The health system said "a ransom has been sought and will not be paid in line with state policy."

The Minister of State for eGovernment Ossian Smyth said the cyberattack on HSE computer systems was "possibly the most significant cybercrime attack on the Irish State," RTE reported.

Following an initial assessment, the HSE determined that the ransomware "is a variant of the Conti virus that security providers had not seen before."

The HSE is working with the National Cyber Security Centre (NCSC) and other cybersecurity providers to restore its IT systems. The NCSC said the health system became aware of a significant ransomware attack on some of its systems overnight into Friday and the NCSC was informed of the issue and immediately activated its crisis response plan.

RELATED: Scripps Health says malware took down its computer networks as state regulators monitor the situation

The Irish health service expects to spend tens of millions of euros rebuilding its IT systems as a result of the cyberattack.

"What we have to do here is a very significant rebuild. This will be in the tens of millions in terms of impact on our systems, there's no doubt about it," HSE Chief Executive Paul Reid told national broadcaster RTE, Yahoo reported Monday.

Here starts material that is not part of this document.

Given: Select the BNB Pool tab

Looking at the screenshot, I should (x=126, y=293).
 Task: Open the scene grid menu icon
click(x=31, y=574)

Smyth, the e-government official, said he is not aware of any loss of data as a result of the cyberattack on the HSE's IT system and that HSE backup servers, which store backup data, have not been affected.

In the U.S., San Diego-based Scripps Health, which operates five hospitals in the region, has been offline for two weeks following a cyberattack on May 1 that has significantly disrupted care and forced medical personnel to use paper records.

Healthcare organizations have been plagued by an uptick in cyberattacks in the past year as cybercriminals take advantage of the COVID-19 pandemic and disrupt operations at hospitals across the country.